Critically, regarding safety, researchers stated the vast majority of patients exhibited no adverse events. Specifically, a remarkable 97.3% (71/73) of patients in cohort A and 87.8% (37/42) in cohort B reported no AEs. The few AEs observed were mild and infrequent, including only 1 case (2.9%) of injection site reaction with concomitant dupilumab. Other infrequent AEs included acne (1.5% cohort A), eyelid dermatitis (1.5% cohort A), central retinal vein occlusion (1.5% cohort B), and vision changes (1.5% cohort B). Importantly, and of significant clinical reassurance, no cases of malignancy, serious infections, or death were reported in either cohort. Furthermore, no novel safety signals emerged that were not already documented in the established safety profile of ruxolitinib monotherapy. This finding strongly suggests that combination therapy with RUX cream does not introduce unforeseen safety risks.

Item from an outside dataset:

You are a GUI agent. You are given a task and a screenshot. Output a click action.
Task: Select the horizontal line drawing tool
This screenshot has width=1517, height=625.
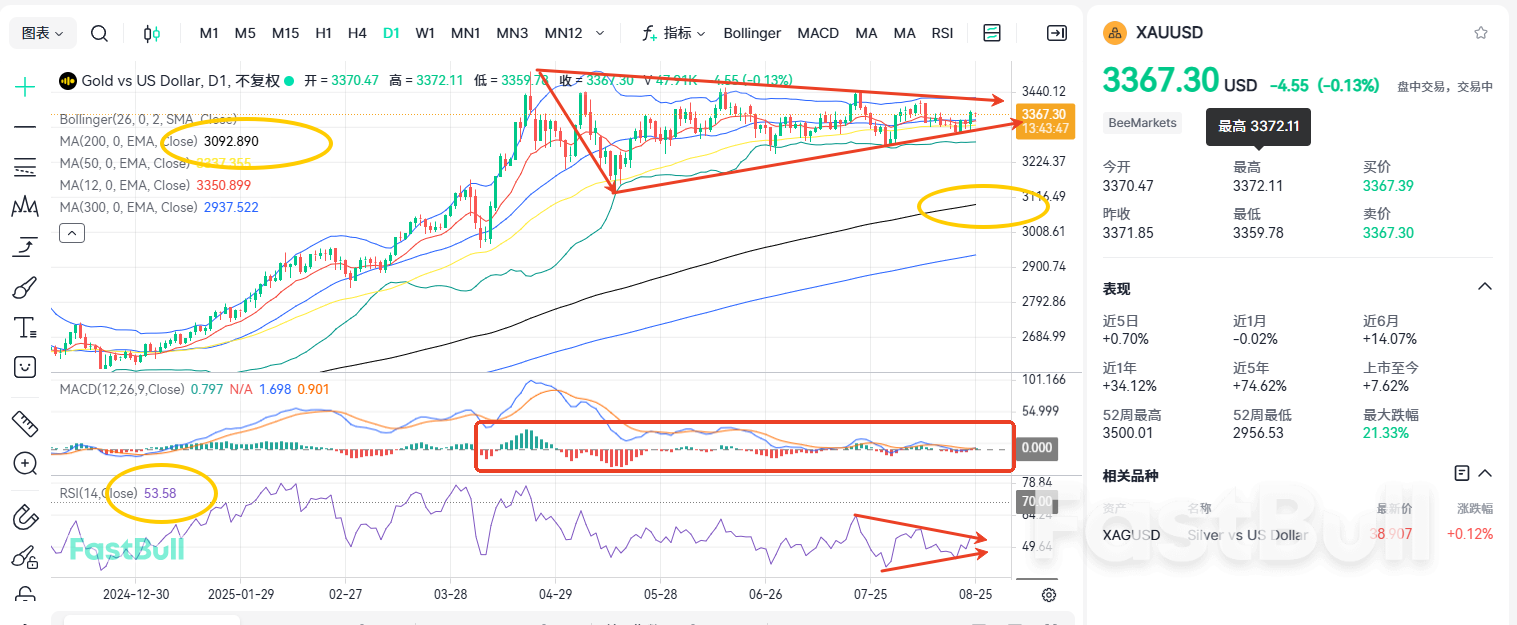coord(24,126)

Efficacy outcomes at week 52 were compelling, demonstrating substantial improvements across key clinical measures. In cohort A, mean changes from baseline were impressive: IGA -2.57 ± 0.54, BSA -8.03 ± 2.17, and itch score -8.04 ± 0.37. Cohort B similarly showed robust improvements with mean changes of IGA -2.38 ± 0.54, BSA -22.62 ± 4.94, and itch score -6.18 ± 0.27. These efficacy data underscore the real-world clinical benefit achievable with this combination approach.

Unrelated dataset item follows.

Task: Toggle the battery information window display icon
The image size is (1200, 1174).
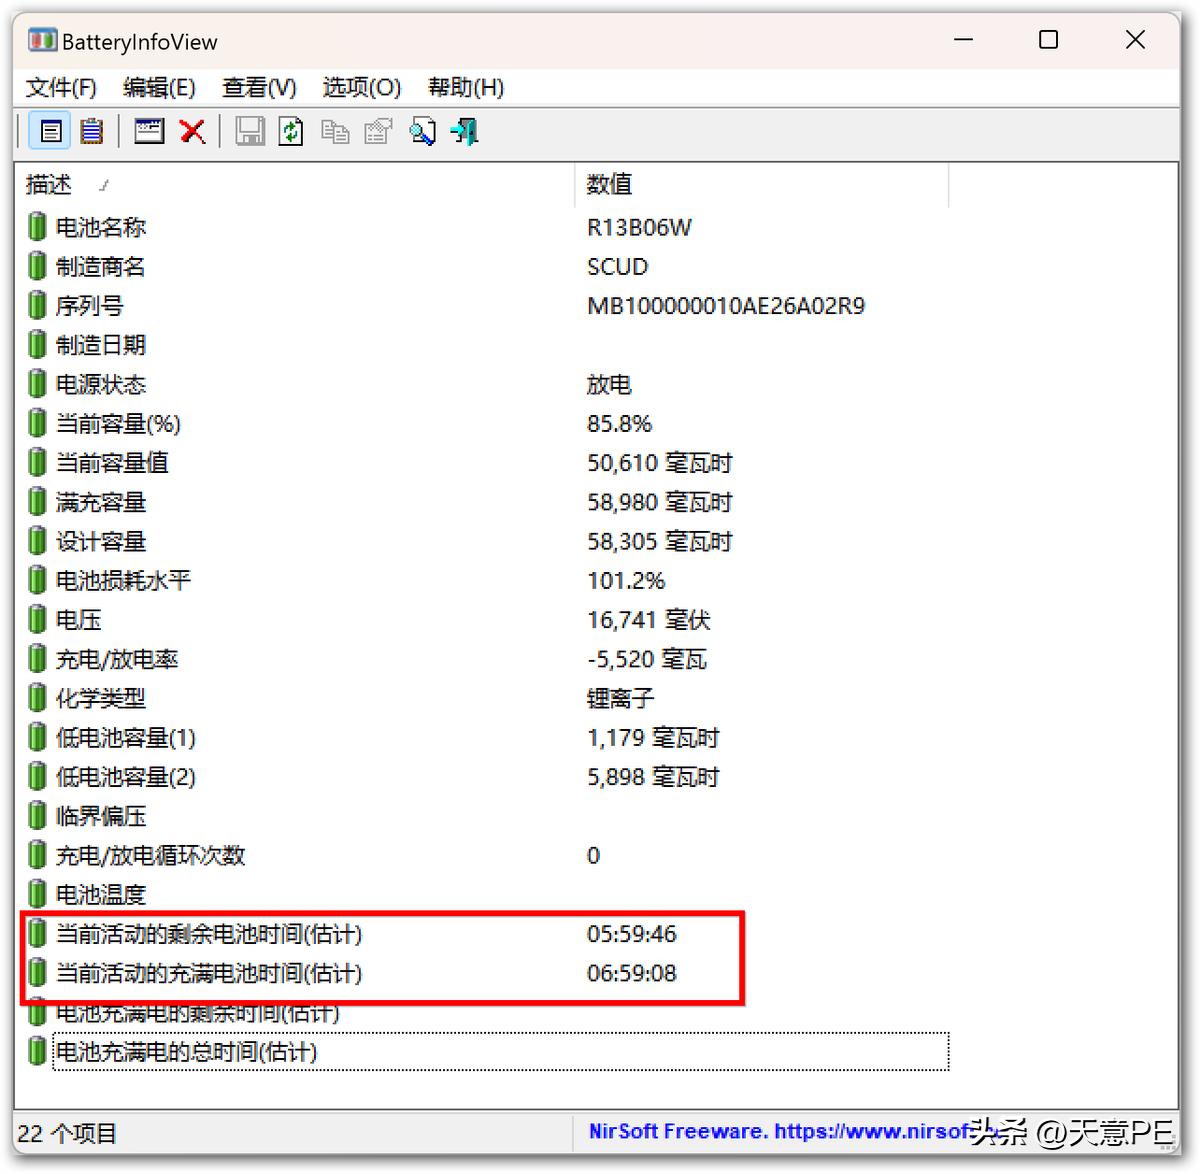Action: [x=148, y=130]

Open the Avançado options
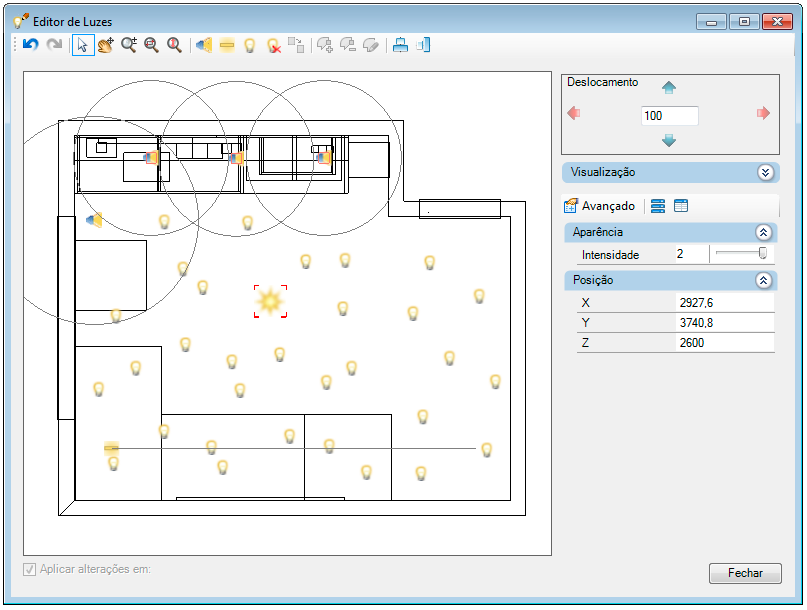[600, 206]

Discontinuation rates for ruxolitinib were 13.7% (10/73) in cohort A and 26.8% (11/42) in cohort B. Reasons for discontinuation varied, including lack of efficacy (1.5% cohort A, 2.0% cohort B), disease flare (1.5% cohort A, 2.9% cohort B), secondary failure (2.9% cohort A, 1.0% cohort B), coverage issues (1.5% cohort A, 1.0% cohort B), and AD clearance (1.5% cohort A). A notable proportion were due to reasons otherwise undefined (5.5% cohort A, 3.8% cohort B), as is often seen in retrospective analyses.
Conclusion
In conclusion, this real-world analysis provides compelling evidence that RUX 1.5% cream, when utilized in combination with systemic therapies for AD, demonstrates a favorable safety profile characterized by mild and infrequent adverse events, with no new safety signals emerging. More importantly, the study reveals notable improvements in key disease activity measures, reinforcing the clinical utility of this combination strategy. These findings advocate for the thoughtful integration of RUX 1.5% cream into combination regimens for select patients with refractory moderate to severe AD, offering a safe and effective therapeutic option. While these real-world data are highly encouraging and challenge existing labeling, further prospective, controlled studies are essential to fully characterize the long-term safety and efficacy of this important combination strategy, ultimately guiding future clinical guidelines.